Con un cambio en su gesto, Xuanyuan Wentian dejó de repeler y, de repente, extendió la mano hacia adelante. Una garra negra surgió del vacío, expandiéndose instantáneamente hasta decenas de pies de tamaño, y se lanzó directamente contra Yun Che.
—¡Ven! ¡Retuércete bajo mi garra demoníaca mientras puedas! ¡Cuanto más te resistas, mejor! ¡Si este juego termina demasiado pronto, sería muy aburrido! ¡Jajajajaja!
Esa garra negra parecía moverse extremadamente lenta, pero como si atravesara el espacio, llegó al instante frente a Yun Che.
Yun Che entrecerró los ojos, y su figura se movió ligeramente.
¡¡Crack!!
Cien pies de espacio y la imagen residual de Yun Che fueron desgarrados por la garra oscura. El verdadero cuerpo de Yun Che apareció como por arte de magia a diez pies de Xuanyuan Wentian. Con un rugido bajo, le asestó un golpe en la cabeza con la espada, mientras un brillo de fuego extraño destellaba en el fondo de sus ojos.

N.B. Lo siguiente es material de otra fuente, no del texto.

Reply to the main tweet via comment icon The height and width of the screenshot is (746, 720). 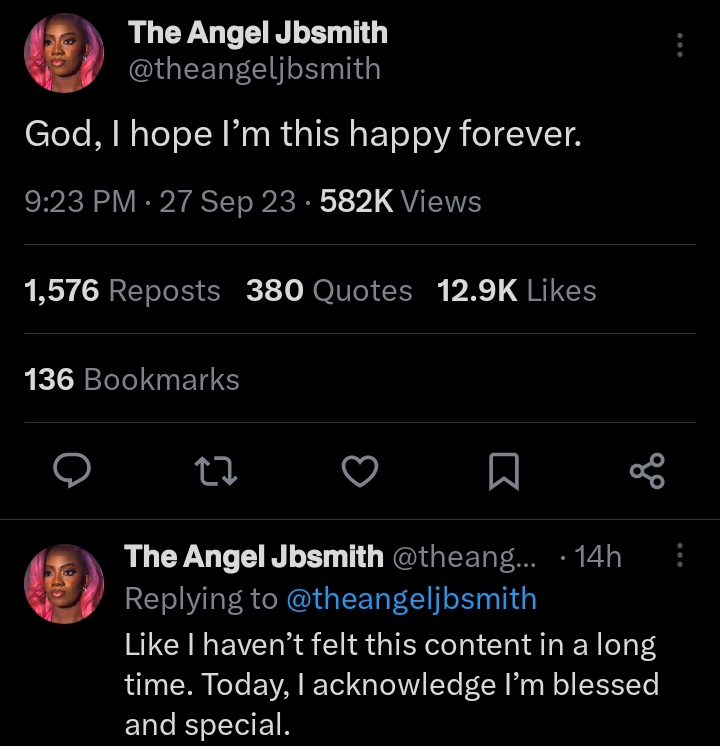(72, 471)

—¿Oh? —Xuanyuan Wentian se sorprendió ligeramente, pero luego sonrió con burla. Su brazo izquierdo se movió, y una sombra negra chocó contra la Espada del Cielo Cataclísmico Exterminadora de Demonios—: ¡Vuelve a donde perteneces!
¡¡Boom!!
La Espada del Cielo Cataclísmico Exterminadora de Demonios y la sombra oscura chocaron en el aire. Pero esta vez, la espada, que antes siempre era repelida, solo se detuvo un instante. De repente, sus llamas estallaron; en lugar de ser desviada, su poder y velocidad se multiplicaron varias veces. En un abrir y cerrar de ojos, dispersó la fuerza de Xuanyuan Wentian y, con una sombra residual negra del espacio, se estrelló contra la parte superior de su cabeza.
—¡Aniquilación Dorada!
—¿¡Oh!?
Xuanyuan Wentian pensaba que el límite de Yun Che ya era el que había mostrado antes… y ese límite ya superaba con creces sus expectativas, jamás hubiera imaginado que su poder aumentaría varias veces en un instante. Rápidamente se retiró hacia atrás, levantando apresuradamente su brazo izquierdo… pero apenas lo alzó a la mitad, la fuerza arrolladora de la Espada del Cielo Cataclísmico Exterminadora de Demonios lo aplastó.
—¿¡Ah!?
Xuanyuan Wentian se alarmó por primera vez. Su brazo derecho, que siempre había mantenido detrás, intentó levantarse con urgencia, pero ya era demasiado tarde. La fuerza de su brazo izquierdo fue aplastada al instante. La Espada del Cielo Cataclísmico Exterminadora de Demonios golpeó ferozmente el pecho de Xuanyuan Wentian, y la luz violenta de la Llama del Cuervo Dorado estalló con furia.
—¡¡Uuuaaahhh…!!
Xuanyuan Wentian, que hasta entonces se había mantenido orgulloso en el aire, fue derribado como un trompo, emitiendo gritos como los de un cerdo siendo degollado. Voló más de diez millas antes de detenerse, pero seguía gritando sin cesar, temblando por todo el cuerpo, con un llanto incluso más lastimero que el de los envenenados. En su pecho, se veía claramente una marca carmesí de casi un pie de largo.
Yun Che levantó la Espada del Cielo Cataclísmico Exterminadora de Demonios con una sonrisa y la apuntó de nuevo a Xuanyuan Wentian: —Xuanyuan Wentian, no olvides lo que dijiste. Sigue usando solo una mano, ¿eh? O si no, cómo va a quedar la cara de este venerable Celestial.